## Records to use:
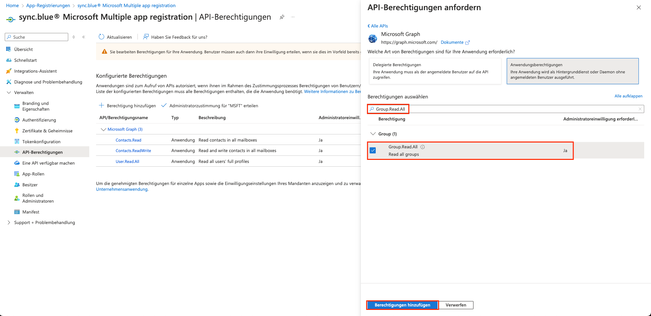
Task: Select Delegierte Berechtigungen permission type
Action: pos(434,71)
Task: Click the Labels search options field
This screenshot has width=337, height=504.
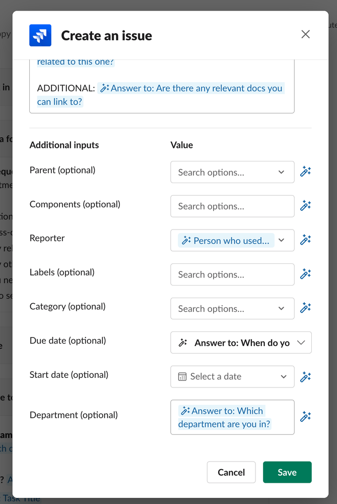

* * *

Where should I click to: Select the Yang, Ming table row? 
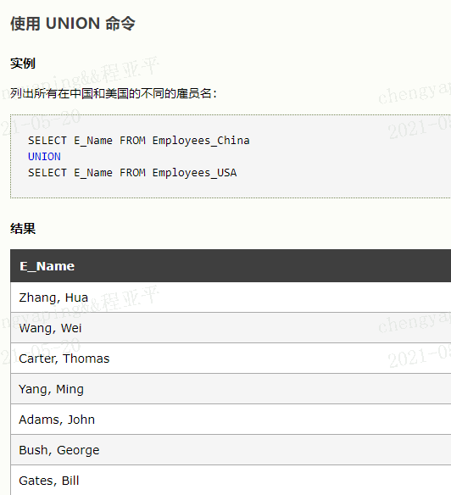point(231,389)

## Activity:
Reproduce verbatim only the segment of the listing bounded by the line containing "Task: Click the Labels search options field" and the line containing "This screenshot has width=337, height=504.", with both boundary lines included.

## Result:
Task: Click the Labels search options field
This screenshot has width=337, height=504.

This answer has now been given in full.